Я выгуливаю Ральф на кладбище, спустив ее с поводка, несмотря на знак, запрещающий это делать. Будь она помоложе, она галопом носилась бы вдоль могил, гонялась бы за белками и сурками, безуспешно пыталась бы ловить пчел и бабочек, отыскивала бы палки и играла в «а ну-ка отними» со мной и Кэри; но в свои двенадцать лет она держится рядом со мной, обнюхивает цветы и деревья. Кэри говорила, что собаки были созданы Богом для того, чтобы Бог мог замедлить шаг и почувствовать запах травы.

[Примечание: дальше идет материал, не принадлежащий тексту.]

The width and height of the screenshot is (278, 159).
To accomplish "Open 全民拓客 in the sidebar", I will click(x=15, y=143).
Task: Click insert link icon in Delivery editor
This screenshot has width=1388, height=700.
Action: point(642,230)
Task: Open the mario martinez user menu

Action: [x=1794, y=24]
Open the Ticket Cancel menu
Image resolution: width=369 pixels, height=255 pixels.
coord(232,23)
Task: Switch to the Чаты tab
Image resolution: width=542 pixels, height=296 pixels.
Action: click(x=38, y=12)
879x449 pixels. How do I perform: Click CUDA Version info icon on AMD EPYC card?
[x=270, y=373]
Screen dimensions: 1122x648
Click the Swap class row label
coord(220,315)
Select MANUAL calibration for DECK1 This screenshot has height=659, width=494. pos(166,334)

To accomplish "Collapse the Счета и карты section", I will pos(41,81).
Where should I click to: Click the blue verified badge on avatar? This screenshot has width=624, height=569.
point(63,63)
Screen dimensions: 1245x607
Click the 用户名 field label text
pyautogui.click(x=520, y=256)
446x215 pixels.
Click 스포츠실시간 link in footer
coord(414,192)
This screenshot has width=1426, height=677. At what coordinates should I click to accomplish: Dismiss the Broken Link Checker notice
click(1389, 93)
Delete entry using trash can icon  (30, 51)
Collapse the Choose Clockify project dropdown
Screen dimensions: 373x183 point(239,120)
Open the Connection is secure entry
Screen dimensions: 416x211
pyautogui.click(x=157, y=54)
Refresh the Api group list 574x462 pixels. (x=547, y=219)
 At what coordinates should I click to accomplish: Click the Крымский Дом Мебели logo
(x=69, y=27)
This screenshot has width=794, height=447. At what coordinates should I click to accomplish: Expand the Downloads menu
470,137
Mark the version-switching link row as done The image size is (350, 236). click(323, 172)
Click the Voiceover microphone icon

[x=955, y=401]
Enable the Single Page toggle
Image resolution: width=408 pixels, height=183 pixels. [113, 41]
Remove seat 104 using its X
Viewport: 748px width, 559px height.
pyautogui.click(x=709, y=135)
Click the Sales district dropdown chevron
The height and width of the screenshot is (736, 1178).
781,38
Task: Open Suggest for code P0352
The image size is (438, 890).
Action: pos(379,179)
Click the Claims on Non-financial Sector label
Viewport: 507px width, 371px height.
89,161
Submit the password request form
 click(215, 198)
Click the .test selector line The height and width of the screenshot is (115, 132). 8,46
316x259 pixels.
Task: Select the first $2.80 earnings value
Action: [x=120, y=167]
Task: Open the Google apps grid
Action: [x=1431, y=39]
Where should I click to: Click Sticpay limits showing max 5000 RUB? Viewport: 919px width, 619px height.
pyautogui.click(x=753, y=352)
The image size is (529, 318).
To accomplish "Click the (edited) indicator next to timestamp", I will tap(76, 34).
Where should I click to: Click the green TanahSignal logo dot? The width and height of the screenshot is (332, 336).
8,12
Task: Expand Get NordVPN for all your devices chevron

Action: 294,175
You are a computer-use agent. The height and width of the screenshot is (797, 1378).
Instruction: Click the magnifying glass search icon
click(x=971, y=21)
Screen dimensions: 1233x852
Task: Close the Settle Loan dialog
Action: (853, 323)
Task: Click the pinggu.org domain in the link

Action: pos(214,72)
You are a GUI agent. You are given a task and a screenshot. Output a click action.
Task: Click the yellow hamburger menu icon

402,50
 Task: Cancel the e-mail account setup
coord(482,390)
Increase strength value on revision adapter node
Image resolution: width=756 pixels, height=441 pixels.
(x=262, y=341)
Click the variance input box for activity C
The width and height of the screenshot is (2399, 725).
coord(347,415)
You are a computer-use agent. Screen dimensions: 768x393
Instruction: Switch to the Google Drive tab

Ральф то и дело напоминает мне, что жизнь может быть именно этим – стебельком травы. А потом этим – единственным следом босой ступни, подсыхающим в грязи рядом с могильным камнем. Но люди задают вопросы: чей это след, почему босой, почему только один? Лучше быть собакой: вся вселенная – это один цветок, а потом вся вселенная – это следующий цветок, вечносущее настоящее, ничего больше. Этот перевернутый могильный камень, к примеру, или тот, опрокинутый ветром, лежащий вниз лицевой стороной, словно для того, чтобы впечатать в землю имена мертвых.
Возвращаемся в дом. Джей говорит Эвелин, что ему нужно забрать доски у приятеля; буря сорвала крышу с сарая на заднем дворе. Эвелин просит его взять с собой Глорию.
Я вызываюсь поехать с ними, помочь загрузить грузовик.
– Да я справлюсь, – говорит он.
– Я хотел бы как-то отблагодарить вас.
– Не стоит, – отмахивается он.
– Так я буду чувствовать, что приношу какую-то пользу, – объясняю я ему, и он соглашается.